■ **The problem**: For the listing below, give the number of lines in which "agent" occurs. Add nothing.

■ **Task inputs**:
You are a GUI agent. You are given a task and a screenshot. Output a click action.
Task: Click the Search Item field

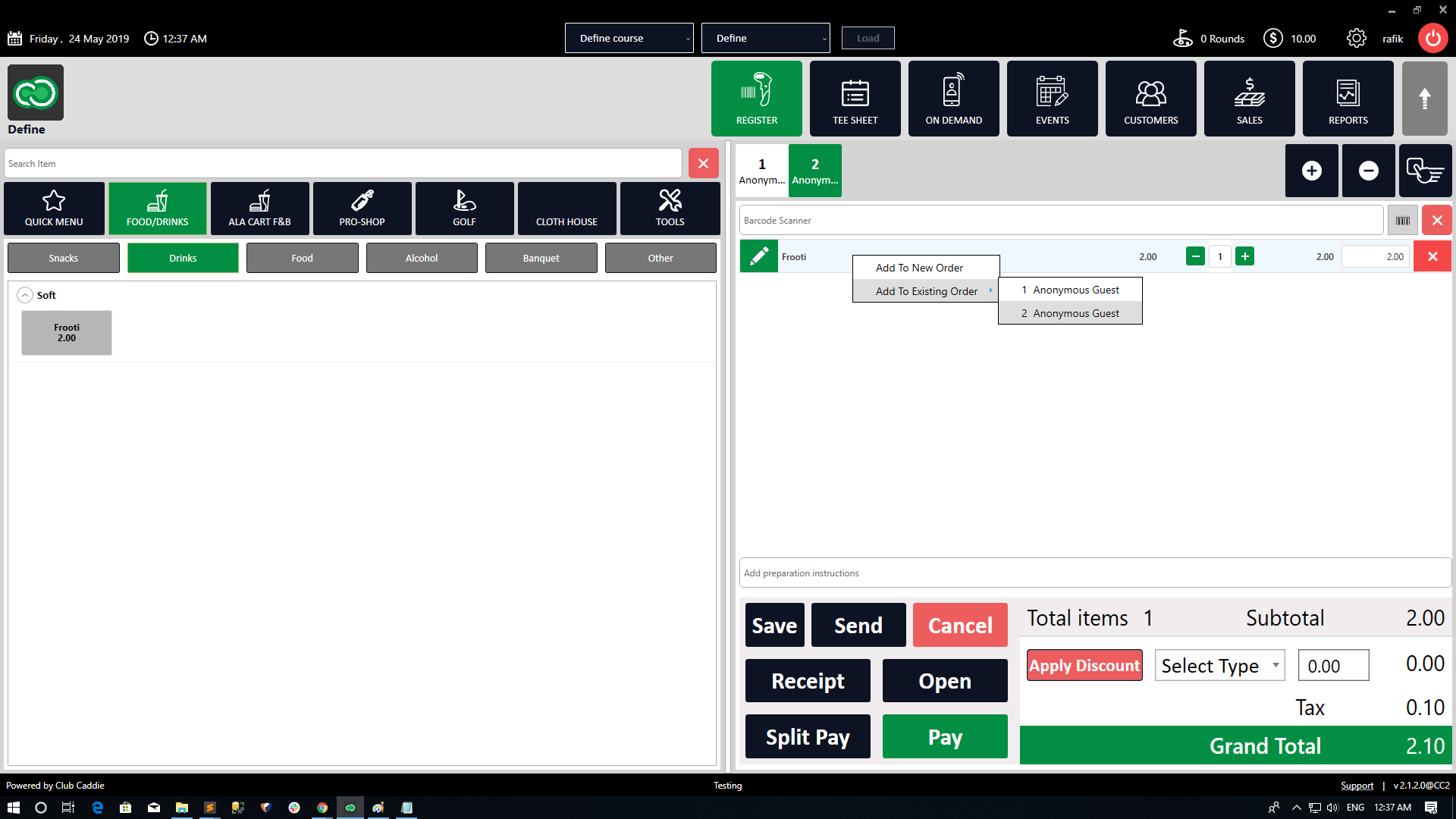pos(343,164)
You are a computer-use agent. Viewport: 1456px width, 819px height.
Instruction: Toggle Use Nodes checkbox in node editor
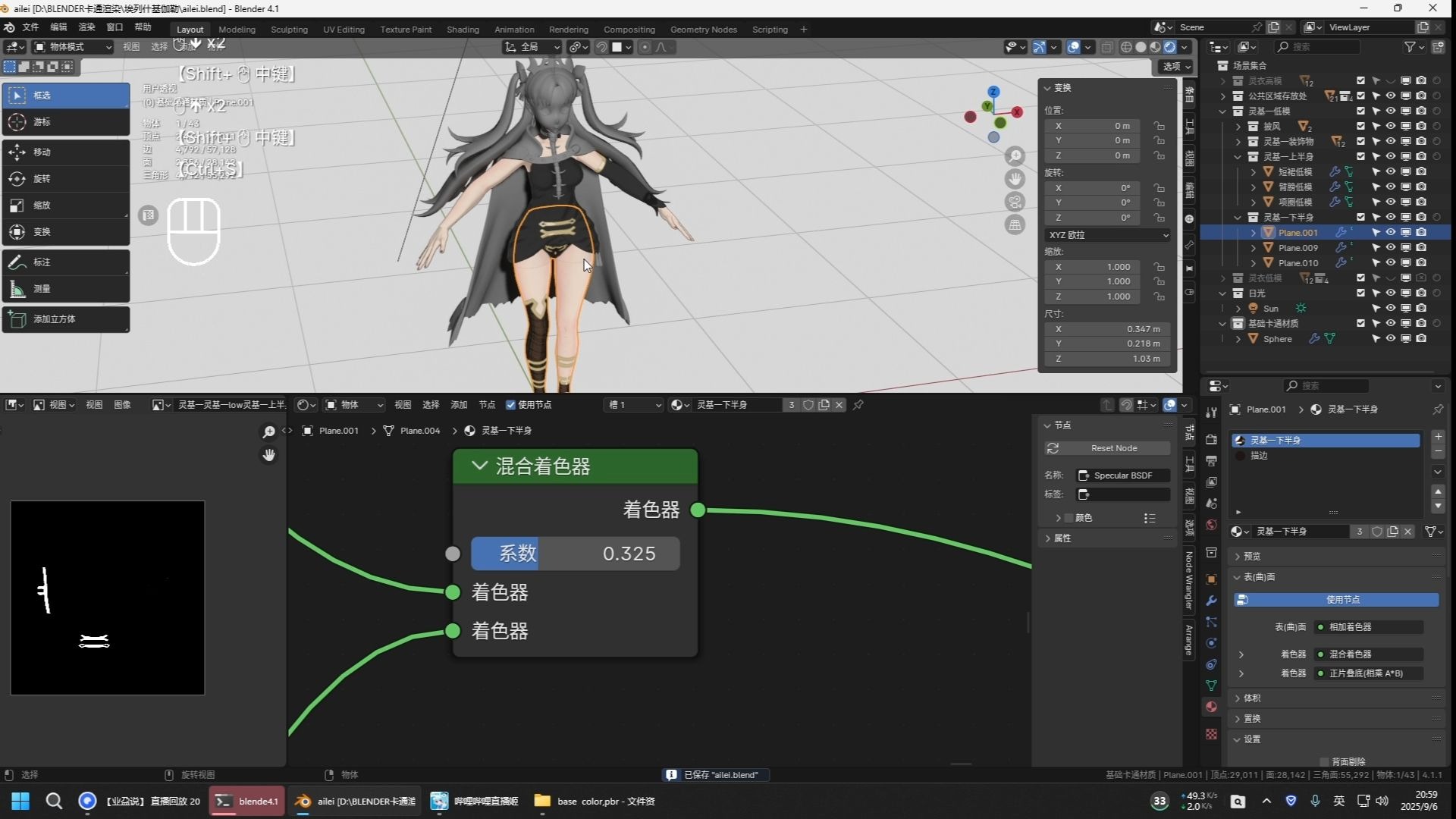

■ **Output of the task**: 2